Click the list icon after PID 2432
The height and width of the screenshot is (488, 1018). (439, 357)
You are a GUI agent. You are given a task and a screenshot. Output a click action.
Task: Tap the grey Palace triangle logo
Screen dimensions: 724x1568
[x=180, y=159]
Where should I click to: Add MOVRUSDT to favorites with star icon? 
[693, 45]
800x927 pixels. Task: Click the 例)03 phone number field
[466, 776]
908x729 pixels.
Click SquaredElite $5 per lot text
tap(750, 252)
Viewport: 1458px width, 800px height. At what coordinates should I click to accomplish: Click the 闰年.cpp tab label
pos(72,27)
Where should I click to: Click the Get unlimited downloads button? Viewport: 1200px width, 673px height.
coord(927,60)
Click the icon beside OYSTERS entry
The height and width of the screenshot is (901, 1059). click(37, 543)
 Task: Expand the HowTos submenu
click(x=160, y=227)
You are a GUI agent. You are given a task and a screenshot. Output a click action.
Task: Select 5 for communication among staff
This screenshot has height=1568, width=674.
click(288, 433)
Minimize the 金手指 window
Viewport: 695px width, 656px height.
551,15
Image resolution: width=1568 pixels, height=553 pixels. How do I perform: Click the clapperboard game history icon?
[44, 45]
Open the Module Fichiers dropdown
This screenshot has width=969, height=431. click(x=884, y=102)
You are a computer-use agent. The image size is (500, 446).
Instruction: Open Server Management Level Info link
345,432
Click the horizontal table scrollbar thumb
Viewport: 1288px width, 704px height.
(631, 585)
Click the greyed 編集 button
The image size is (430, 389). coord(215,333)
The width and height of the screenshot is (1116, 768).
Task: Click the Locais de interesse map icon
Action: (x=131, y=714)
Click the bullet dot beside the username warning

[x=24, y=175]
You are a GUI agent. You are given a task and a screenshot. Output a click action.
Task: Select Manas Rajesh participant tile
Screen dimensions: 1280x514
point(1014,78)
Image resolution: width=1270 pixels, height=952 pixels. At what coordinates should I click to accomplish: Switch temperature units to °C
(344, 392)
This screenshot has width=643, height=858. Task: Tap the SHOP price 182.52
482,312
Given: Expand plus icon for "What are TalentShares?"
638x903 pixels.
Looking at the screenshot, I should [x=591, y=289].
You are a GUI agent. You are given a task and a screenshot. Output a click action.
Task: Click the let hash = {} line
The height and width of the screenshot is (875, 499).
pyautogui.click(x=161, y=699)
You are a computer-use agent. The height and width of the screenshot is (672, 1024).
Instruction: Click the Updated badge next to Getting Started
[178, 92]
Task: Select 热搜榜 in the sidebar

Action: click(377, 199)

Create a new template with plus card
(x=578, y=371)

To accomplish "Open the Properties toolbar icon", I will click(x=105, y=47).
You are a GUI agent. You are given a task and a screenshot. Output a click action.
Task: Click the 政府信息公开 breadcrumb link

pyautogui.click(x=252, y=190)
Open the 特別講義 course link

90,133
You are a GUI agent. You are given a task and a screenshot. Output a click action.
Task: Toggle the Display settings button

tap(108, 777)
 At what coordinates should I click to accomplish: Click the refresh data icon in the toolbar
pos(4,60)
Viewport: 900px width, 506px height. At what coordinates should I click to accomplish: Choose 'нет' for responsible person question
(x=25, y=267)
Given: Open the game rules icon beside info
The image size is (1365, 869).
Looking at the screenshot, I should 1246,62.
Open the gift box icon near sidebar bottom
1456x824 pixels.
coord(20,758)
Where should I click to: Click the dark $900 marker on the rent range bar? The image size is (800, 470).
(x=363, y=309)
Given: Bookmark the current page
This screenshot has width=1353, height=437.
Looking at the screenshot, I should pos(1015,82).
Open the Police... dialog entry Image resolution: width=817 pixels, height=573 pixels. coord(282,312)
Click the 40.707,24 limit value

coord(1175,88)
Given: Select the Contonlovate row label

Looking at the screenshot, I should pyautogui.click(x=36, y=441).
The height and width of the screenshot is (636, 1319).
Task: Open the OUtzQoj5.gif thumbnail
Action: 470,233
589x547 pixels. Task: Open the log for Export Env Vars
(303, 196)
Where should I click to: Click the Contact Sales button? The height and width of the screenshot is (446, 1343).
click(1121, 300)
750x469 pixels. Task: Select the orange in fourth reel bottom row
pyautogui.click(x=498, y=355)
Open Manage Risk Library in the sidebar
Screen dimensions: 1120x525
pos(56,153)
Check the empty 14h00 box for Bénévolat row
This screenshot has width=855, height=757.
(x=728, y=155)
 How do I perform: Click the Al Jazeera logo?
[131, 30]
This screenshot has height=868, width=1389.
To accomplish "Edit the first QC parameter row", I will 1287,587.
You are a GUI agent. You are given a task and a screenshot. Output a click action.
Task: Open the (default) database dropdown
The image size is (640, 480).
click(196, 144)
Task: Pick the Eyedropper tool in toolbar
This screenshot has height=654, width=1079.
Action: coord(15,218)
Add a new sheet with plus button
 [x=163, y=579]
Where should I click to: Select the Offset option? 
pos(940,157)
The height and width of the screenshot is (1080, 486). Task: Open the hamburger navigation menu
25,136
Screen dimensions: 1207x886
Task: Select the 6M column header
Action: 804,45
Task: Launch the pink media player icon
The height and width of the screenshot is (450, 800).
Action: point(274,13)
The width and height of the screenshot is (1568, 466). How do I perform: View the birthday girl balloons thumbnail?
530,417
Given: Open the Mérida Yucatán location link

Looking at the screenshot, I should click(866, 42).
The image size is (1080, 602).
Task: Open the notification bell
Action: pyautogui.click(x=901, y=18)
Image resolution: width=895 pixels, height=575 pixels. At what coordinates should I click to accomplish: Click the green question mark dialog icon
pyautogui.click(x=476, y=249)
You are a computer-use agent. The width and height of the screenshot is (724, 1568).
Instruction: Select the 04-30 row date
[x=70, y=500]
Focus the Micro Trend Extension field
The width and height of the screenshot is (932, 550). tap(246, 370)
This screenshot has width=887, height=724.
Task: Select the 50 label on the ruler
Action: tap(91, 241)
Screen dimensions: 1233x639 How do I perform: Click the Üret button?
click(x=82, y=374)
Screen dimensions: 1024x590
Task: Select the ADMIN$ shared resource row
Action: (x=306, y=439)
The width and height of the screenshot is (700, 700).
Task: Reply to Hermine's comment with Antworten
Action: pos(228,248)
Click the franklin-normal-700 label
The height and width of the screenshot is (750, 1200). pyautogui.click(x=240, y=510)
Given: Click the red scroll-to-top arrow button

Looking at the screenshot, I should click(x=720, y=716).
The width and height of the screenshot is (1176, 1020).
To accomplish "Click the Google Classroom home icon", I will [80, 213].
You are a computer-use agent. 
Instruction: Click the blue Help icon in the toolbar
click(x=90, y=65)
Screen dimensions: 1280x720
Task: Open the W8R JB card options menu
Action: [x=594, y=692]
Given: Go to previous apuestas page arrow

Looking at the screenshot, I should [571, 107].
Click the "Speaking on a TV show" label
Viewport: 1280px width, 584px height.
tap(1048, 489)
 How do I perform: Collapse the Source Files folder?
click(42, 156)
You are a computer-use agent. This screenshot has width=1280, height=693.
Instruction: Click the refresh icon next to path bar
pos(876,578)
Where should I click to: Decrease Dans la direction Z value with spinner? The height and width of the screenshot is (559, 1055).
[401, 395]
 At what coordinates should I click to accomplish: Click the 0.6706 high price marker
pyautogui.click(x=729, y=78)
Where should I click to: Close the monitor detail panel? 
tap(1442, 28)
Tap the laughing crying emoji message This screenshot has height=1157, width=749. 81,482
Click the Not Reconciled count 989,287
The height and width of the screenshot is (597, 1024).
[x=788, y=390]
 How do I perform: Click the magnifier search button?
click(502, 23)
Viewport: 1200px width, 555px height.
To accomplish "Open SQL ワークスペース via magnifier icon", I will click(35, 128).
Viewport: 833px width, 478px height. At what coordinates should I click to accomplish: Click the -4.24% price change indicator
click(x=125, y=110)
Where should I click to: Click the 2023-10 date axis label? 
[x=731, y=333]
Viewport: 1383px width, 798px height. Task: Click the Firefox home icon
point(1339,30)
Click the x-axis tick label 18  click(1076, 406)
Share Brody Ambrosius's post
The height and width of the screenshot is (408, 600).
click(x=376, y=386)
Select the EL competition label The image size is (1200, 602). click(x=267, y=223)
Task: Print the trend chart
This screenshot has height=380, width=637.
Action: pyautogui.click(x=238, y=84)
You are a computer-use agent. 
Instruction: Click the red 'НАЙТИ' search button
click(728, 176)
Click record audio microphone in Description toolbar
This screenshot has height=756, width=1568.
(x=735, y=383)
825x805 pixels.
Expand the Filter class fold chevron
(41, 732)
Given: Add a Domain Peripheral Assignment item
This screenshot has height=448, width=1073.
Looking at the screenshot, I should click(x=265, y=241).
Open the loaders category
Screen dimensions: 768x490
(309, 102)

········

• _Task instructions_
Select every line of the records holding the string "will".

• _Output_
To accomplish "Open the Properties toolbar icon", I will click(x=105, y=47).
To accomplish "Edit the first QC parameter row", I will 1287,587.
To accomplish "Click the Google Classroom home icon", I will [80, 213].
To accomplish "Open SQL ワークスペース via magnifier icon", I will click(35, 128).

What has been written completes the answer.